El problema dos se me planteaba una vez terminado mi ensayo. ¿Cómo hacer para quedarme en el salón de actos a presenciar el ensayo de "La violetera" sin fallecer en el intento? Buscar permanecer sobre el escenario parecía ser una buena solución, pero lamentablemente "La violetera" requería la presencia nada más que de la protagonista. No había coro, no había segundones ni tercerones ni extras. Nada más que la protagonista cantando en medio del escenario. Podía ir hacia los bastidores y tratar de pasar desapercibido o podía ir hacia la platea y confiar en la buena suerte. Ambas opciones tácticas, presentaban ventajas y desventajas. Allá atrás, podría tal vez, pasar desapercibido, pero si el menhir antropomórfico me agarraba ahí atrás, me rompería más huesos de los que tenía antes de que un tercero pudiera intervenir y evitarme la muerte.
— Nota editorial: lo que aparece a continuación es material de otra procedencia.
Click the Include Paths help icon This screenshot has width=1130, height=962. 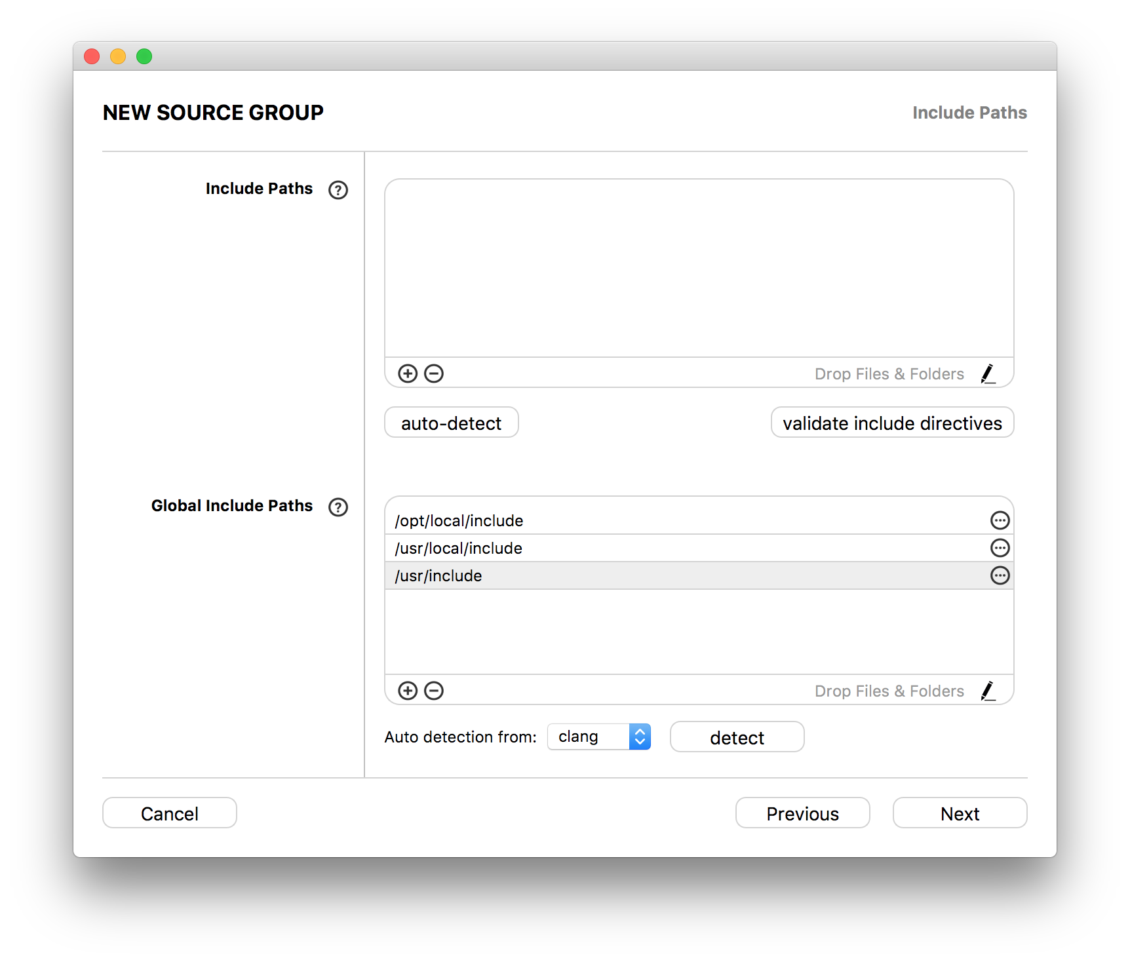click(x=338, y=190)
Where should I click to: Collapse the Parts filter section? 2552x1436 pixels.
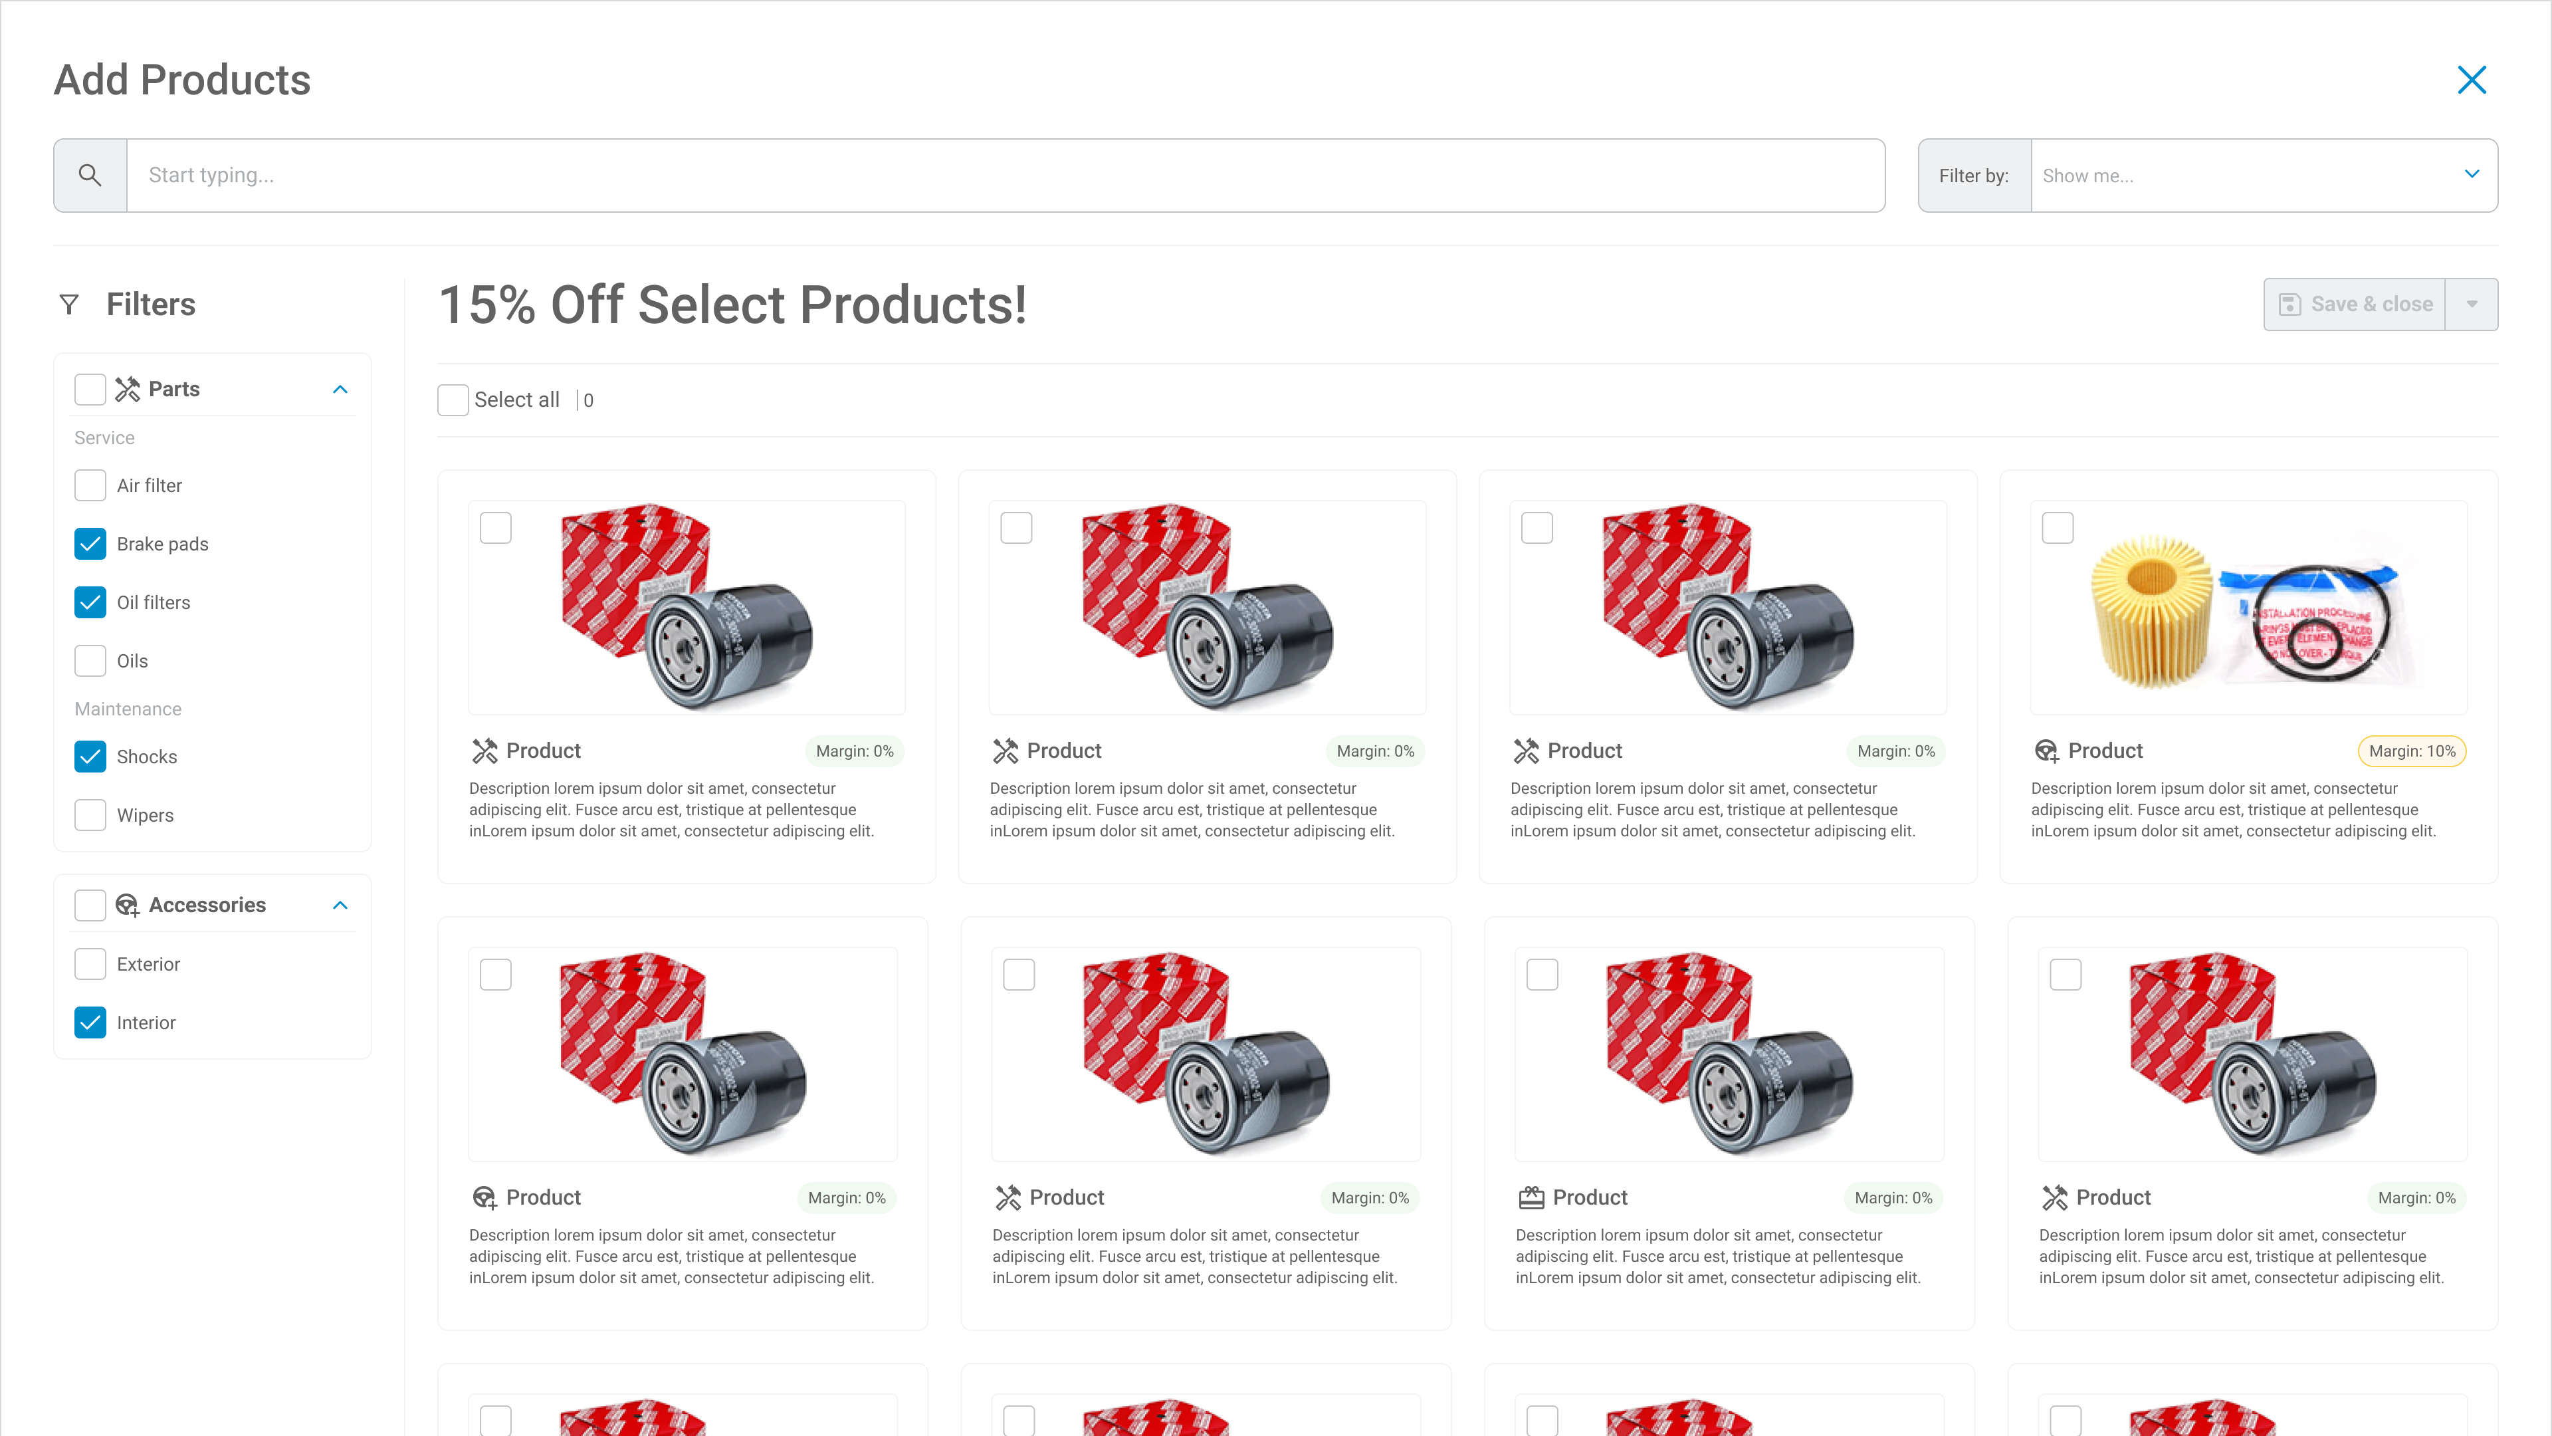pyautogui.click(x=340, y=389)
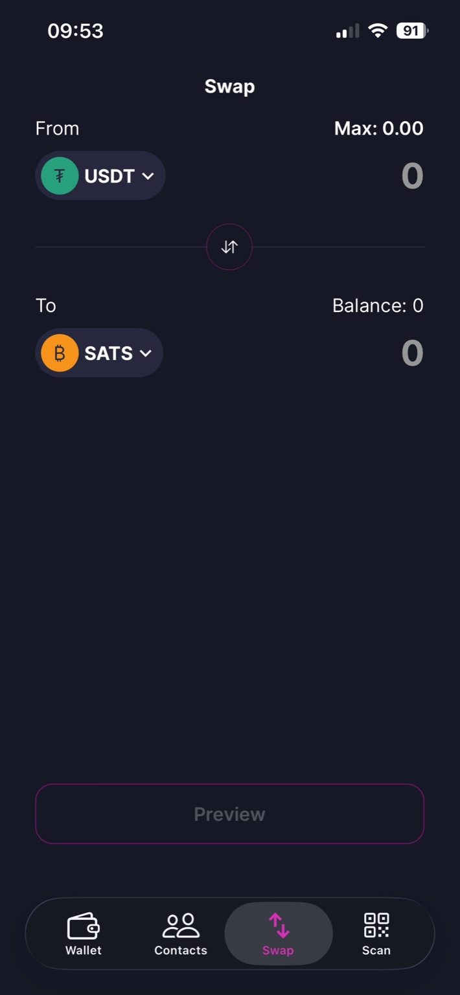Viewport: 460px width, 995px height.
Task: Open the To token selector pill
Action: coord(99,353)
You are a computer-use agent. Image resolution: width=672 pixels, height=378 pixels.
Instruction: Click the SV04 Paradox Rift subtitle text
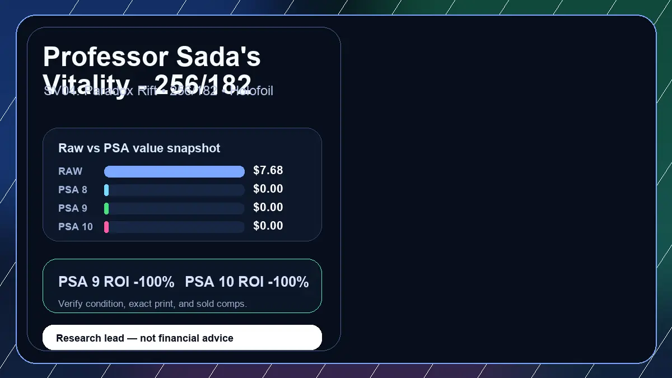click(158, 91)
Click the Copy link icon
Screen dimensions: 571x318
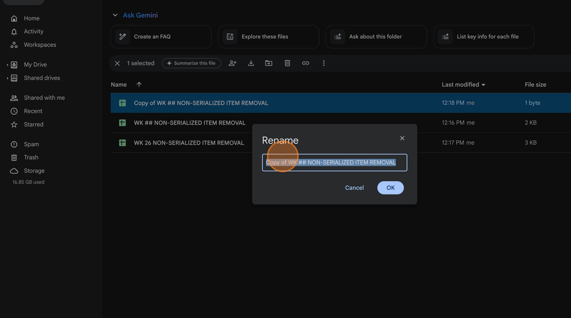[x=306, y=63]
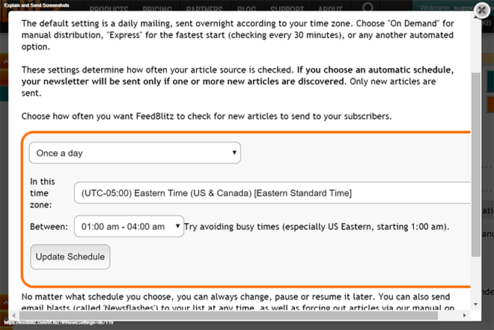Click the horizontal scrollbar right arrow
The width and height of the screenshot is (494, 330).
(464, 315)
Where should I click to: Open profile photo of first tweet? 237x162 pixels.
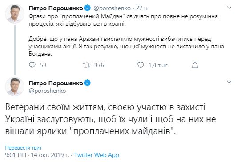pos(15,14)
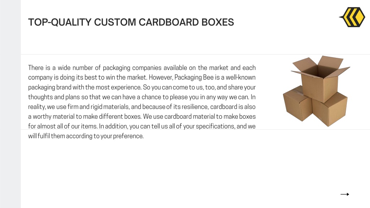Click the heading word "TOP-QUALITY"
The width and height of the screenshot is (370, 208).
[60, 22]
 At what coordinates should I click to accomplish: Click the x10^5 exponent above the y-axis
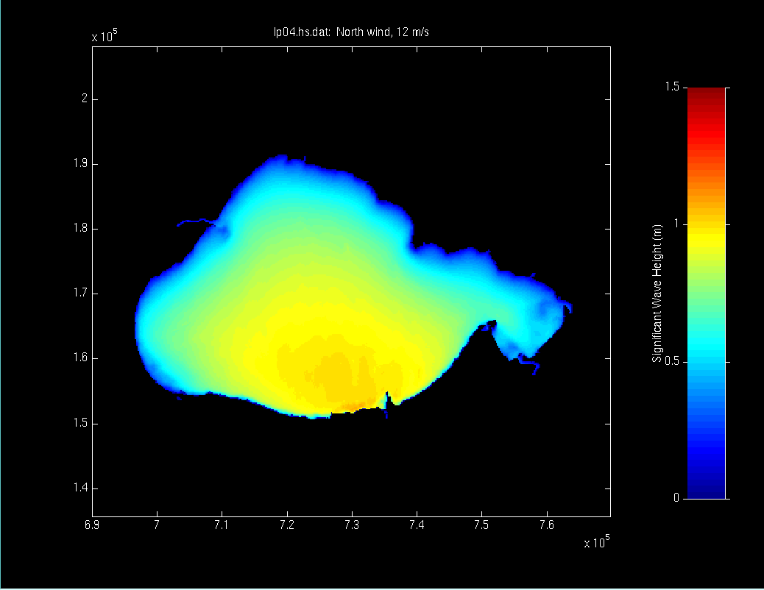[105, 37]
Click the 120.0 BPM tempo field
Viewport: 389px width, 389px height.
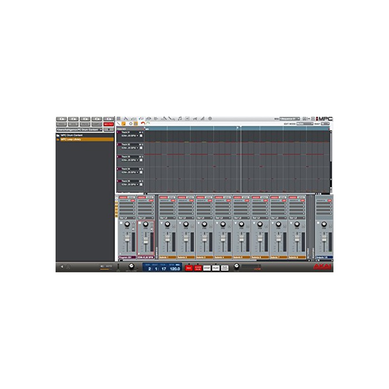[x=175, y=268]
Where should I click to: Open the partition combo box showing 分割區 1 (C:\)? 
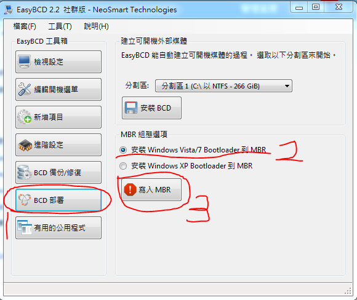pos(223,85)
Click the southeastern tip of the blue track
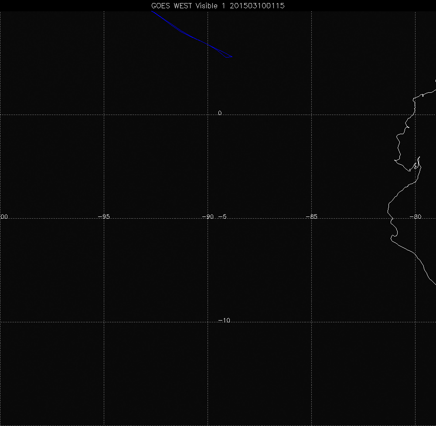 [232, 57]
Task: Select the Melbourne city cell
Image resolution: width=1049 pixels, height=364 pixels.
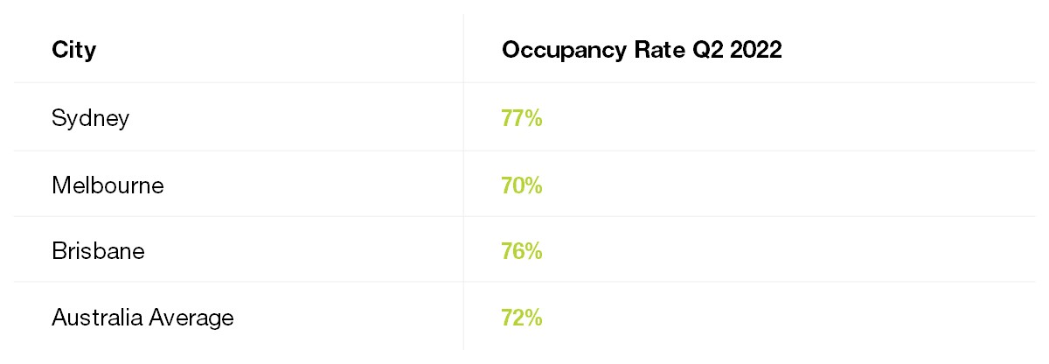Action: (x=108, y=186)
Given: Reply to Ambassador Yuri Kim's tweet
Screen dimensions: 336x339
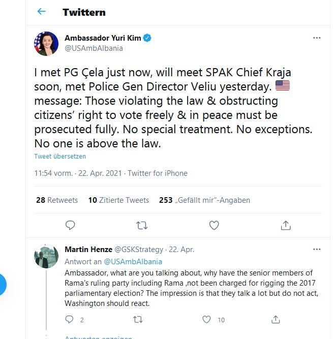Looking at the screenshot, I should tap(71, 225).

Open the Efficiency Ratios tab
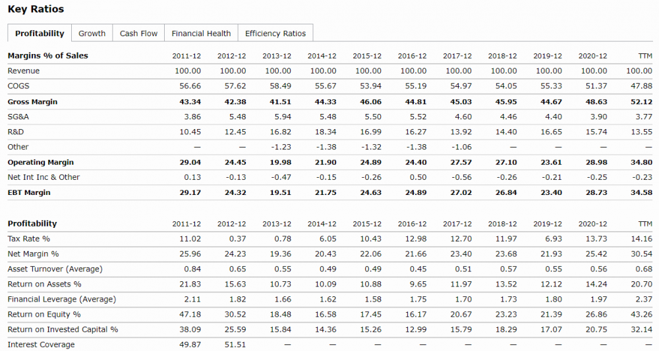(x=275, y=33)
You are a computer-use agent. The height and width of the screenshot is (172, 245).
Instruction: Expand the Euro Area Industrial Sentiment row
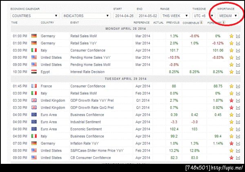click(x=238, y=122)
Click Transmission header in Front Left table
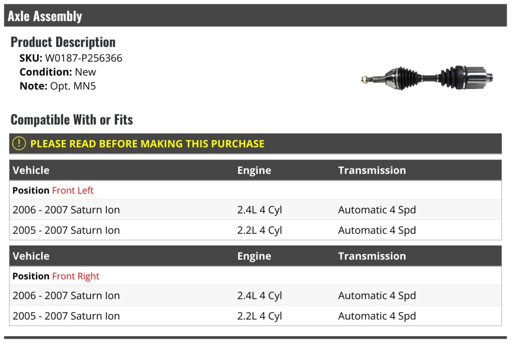This screenshot has height=343, width=511. [372, 170]

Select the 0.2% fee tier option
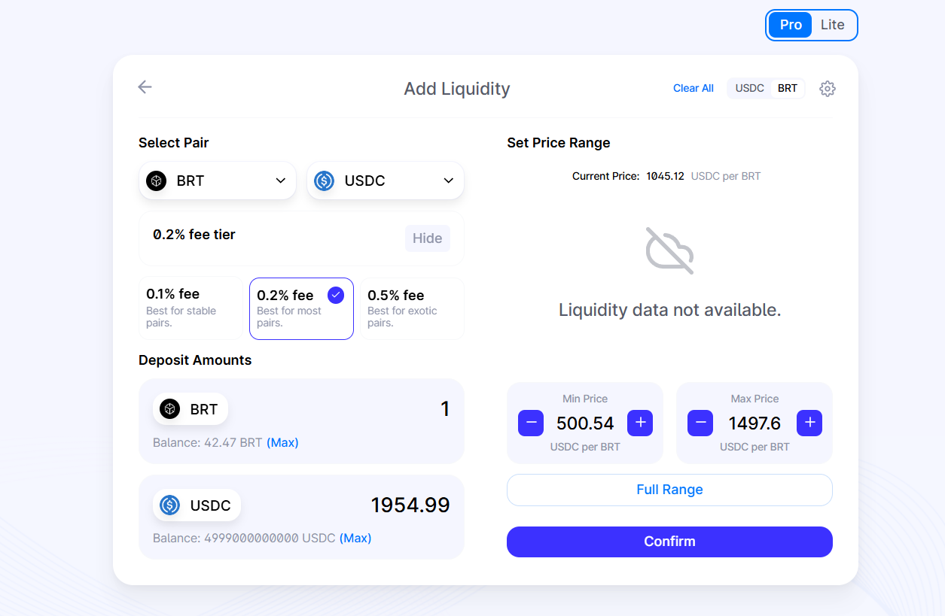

Si me iba hacia la platea, me podía pasar lo mismo, pero en forma pública y notoria, o tal vez la bestia viera contenidos sus deseos de venganza por la presencia de ajenos y postergara el vapuleo para otra ocasión más propicia.
Opté por la platea. Bajé los escalones con la sensación de subir los del cadalso. Me acomodé ahí nomás, en la primera fila para propiciar la rápida intervención de los bomberos si el incendio se producía. No me gustaba mucho la idea de tener ahí atrás al enemigo. Pero las opciones eran escasas. Cuando un niño escuálido es amenazado por un matón de patio, las opciones para el primero son siempre escasas. Seguro que muchos ex niños escuálidos deben compartir mi opinión. Eso si, cualquier niño escuálido termina siendo un hábil negociador. Los años te enseñan.
El ensayo pasó.
Cuando me levanté de la butaca para irme, aún extasiado por el canto de mi Violetera predilecta, el animal no estaba en su butaca. Durante un segundo me asombró mi buena suerte. Pero un presagio negro me envolvió como un manto helado. El tipo debía estar esperándome afuera decidido más que nunca a reacomodarme la dentadura a golpes. El salón tenía una única salida.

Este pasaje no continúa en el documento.